__Activity__:
Check each line of the data for "axis", and copy the ones that have it.

__Stored data entries__:
=== Section Start ===

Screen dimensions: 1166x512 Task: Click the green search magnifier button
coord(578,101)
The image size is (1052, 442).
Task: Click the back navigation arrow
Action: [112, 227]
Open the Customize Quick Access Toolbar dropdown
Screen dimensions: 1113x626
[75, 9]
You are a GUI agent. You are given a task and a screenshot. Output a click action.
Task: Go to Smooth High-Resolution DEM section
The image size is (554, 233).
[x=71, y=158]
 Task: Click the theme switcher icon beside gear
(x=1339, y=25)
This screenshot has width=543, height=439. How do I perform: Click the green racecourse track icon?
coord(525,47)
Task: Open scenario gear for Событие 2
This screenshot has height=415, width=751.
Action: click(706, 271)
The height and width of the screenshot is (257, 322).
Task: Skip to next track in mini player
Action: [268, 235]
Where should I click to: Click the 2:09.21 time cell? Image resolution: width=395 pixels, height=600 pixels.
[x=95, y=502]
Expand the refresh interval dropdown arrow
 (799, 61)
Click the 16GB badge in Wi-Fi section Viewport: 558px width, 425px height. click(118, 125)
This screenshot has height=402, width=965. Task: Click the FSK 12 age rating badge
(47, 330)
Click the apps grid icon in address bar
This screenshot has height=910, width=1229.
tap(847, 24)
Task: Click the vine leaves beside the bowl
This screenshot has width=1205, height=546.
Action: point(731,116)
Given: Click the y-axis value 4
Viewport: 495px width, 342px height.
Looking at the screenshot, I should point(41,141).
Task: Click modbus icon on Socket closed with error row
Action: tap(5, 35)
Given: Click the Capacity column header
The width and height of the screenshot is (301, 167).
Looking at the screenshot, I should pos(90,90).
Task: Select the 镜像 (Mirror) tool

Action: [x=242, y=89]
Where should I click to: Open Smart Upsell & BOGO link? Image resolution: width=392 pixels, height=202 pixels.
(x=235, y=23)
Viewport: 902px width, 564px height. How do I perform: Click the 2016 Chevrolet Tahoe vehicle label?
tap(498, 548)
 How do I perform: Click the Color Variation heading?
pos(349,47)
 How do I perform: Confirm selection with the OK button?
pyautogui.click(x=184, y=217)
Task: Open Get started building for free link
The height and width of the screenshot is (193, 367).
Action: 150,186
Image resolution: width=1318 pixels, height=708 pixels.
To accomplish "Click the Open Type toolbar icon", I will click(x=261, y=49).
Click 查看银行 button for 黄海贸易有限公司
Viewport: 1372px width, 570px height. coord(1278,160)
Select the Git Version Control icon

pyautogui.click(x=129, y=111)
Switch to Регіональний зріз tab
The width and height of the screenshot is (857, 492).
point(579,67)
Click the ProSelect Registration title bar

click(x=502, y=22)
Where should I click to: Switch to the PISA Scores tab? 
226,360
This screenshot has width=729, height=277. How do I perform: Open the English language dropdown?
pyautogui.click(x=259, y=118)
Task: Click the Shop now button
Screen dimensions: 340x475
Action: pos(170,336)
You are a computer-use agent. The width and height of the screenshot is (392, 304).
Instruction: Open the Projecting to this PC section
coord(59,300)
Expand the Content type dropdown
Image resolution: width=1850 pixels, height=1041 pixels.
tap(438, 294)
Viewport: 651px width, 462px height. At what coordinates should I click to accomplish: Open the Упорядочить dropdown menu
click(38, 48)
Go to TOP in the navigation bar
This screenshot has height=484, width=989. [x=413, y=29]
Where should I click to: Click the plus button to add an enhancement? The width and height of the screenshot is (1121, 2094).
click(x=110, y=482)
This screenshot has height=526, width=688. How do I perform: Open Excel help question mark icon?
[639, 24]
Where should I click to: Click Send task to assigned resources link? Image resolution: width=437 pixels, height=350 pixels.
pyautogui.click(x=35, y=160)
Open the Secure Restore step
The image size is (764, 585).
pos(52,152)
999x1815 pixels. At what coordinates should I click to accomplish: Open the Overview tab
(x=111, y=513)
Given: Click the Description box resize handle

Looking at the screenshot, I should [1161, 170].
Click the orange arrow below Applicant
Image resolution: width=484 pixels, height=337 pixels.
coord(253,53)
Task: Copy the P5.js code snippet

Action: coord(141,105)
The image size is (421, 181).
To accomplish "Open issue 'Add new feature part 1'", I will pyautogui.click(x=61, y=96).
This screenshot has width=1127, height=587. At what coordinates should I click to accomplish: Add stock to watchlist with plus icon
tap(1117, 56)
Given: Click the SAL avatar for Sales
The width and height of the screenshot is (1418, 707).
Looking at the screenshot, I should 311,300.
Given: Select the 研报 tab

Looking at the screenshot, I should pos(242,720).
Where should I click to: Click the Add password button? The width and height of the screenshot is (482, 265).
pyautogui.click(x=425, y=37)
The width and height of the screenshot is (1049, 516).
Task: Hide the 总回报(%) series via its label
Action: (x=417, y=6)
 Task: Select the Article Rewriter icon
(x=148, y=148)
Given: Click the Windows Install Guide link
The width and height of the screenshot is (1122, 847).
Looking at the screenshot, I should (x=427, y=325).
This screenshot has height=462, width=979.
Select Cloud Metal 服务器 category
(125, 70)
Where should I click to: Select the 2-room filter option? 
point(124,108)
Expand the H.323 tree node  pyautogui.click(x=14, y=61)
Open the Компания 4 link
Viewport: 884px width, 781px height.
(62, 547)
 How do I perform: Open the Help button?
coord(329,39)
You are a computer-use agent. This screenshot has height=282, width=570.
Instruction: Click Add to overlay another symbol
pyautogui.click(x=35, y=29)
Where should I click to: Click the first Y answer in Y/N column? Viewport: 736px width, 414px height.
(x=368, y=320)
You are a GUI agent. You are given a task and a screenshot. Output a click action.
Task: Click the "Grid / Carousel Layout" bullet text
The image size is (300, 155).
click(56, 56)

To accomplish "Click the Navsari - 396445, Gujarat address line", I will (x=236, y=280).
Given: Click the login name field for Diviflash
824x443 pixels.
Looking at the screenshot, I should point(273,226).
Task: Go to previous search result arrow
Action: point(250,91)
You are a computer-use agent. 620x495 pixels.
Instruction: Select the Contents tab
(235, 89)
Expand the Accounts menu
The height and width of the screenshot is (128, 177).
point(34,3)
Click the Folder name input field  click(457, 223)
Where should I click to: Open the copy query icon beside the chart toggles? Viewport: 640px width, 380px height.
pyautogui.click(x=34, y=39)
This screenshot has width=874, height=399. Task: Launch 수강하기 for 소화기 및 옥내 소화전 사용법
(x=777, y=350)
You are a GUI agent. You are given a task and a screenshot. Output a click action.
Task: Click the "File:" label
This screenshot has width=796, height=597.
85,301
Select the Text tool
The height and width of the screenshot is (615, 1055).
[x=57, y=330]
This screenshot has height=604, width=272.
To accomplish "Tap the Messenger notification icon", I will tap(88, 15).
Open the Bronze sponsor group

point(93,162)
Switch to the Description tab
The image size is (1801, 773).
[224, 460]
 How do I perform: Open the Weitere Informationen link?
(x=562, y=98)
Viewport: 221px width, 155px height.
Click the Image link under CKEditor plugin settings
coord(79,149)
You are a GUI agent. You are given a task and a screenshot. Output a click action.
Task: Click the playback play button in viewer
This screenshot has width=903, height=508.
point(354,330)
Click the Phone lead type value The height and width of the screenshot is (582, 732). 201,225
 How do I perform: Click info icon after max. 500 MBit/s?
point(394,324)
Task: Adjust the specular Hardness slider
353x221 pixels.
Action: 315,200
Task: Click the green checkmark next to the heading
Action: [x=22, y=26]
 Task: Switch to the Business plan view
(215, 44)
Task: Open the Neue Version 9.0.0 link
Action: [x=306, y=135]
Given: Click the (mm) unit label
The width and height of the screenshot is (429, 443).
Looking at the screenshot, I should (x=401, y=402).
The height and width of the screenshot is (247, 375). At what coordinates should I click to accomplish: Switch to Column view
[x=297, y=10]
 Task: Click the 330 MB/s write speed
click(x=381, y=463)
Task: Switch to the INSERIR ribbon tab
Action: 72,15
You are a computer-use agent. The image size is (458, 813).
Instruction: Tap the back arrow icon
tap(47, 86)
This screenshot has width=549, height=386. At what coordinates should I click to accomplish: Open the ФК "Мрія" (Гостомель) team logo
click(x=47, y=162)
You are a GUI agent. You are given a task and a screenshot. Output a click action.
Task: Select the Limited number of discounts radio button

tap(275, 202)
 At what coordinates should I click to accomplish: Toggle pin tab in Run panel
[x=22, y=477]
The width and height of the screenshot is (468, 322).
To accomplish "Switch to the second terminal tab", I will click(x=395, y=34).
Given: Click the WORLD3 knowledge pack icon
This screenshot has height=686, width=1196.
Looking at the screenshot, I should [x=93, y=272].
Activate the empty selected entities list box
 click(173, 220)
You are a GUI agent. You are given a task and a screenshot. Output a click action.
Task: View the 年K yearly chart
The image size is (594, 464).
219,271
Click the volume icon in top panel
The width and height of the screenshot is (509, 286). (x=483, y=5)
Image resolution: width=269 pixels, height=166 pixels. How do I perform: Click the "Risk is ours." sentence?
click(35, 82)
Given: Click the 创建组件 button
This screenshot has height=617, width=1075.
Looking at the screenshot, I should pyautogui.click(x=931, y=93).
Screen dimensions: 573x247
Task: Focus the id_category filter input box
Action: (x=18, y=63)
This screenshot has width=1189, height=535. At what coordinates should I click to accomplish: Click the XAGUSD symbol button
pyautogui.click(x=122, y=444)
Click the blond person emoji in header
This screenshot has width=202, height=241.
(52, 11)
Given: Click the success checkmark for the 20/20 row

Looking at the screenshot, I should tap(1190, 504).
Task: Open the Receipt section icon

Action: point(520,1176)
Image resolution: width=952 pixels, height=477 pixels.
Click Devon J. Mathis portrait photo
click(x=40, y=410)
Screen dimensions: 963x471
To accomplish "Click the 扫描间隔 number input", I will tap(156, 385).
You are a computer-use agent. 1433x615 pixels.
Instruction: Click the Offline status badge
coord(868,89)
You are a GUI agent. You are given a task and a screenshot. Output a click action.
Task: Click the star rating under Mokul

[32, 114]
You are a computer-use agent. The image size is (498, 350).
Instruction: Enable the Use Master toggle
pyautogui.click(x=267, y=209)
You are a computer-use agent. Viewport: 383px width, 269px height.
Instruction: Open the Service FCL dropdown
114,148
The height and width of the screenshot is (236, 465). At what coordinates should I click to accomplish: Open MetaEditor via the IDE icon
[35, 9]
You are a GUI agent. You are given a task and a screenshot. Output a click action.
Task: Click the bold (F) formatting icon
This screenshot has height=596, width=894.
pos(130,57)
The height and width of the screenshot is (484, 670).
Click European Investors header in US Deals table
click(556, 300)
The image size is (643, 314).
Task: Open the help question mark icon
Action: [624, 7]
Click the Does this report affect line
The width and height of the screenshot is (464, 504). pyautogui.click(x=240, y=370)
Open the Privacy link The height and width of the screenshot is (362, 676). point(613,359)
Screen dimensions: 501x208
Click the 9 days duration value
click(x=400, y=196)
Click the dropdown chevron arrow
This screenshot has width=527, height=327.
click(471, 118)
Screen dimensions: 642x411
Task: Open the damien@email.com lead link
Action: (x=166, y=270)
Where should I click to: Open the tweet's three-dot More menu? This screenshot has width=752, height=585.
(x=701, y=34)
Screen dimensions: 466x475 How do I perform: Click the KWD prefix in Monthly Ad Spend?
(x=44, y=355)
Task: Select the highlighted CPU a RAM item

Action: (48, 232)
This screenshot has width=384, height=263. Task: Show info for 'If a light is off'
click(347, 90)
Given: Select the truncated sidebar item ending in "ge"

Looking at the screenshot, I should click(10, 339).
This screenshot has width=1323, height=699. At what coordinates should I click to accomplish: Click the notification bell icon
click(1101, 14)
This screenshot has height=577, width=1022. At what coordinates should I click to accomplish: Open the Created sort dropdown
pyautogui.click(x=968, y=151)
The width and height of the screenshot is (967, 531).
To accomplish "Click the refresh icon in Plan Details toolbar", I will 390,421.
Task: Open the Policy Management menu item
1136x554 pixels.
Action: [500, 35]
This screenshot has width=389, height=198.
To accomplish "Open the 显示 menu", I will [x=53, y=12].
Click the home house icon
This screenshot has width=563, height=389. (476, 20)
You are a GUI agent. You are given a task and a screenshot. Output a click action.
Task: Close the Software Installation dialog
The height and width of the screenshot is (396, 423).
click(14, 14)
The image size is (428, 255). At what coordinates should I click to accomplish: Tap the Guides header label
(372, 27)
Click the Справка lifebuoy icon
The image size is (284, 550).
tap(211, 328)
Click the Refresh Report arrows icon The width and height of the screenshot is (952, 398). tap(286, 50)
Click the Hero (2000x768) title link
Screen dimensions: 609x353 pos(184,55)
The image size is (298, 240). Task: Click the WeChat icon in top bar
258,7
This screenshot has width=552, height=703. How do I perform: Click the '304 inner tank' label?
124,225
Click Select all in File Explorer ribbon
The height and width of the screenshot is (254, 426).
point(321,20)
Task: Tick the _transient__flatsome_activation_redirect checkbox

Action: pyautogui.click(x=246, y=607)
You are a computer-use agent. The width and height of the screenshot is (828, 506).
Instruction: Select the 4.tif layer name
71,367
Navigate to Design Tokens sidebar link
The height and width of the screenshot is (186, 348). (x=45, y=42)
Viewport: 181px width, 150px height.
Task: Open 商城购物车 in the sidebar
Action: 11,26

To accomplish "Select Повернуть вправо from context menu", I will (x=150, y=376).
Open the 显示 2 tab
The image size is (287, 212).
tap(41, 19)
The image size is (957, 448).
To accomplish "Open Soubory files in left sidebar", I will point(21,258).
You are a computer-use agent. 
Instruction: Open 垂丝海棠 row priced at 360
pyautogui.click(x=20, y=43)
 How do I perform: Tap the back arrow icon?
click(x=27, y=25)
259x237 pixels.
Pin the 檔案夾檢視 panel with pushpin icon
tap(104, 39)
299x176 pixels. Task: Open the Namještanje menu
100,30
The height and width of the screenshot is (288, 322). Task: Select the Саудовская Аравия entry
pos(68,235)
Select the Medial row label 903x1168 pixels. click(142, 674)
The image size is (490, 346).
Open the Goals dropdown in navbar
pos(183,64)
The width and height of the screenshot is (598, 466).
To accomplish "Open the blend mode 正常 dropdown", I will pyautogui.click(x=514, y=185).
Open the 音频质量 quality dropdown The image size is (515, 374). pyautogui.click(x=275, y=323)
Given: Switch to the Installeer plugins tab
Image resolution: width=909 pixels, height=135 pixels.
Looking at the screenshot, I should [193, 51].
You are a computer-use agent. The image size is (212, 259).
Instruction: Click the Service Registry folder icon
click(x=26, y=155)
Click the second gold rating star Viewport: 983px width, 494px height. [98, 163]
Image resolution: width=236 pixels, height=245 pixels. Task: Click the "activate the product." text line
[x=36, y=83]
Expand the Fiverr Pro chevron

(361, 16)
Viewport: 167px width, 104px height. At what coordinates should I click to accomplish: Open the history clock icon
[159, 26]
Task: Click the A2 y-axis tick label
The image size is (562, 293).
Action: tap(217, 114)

=== Section End ===

__Completed task__:
Given: Click the y-axis value 4
Task: Click the A2 y-axis tick label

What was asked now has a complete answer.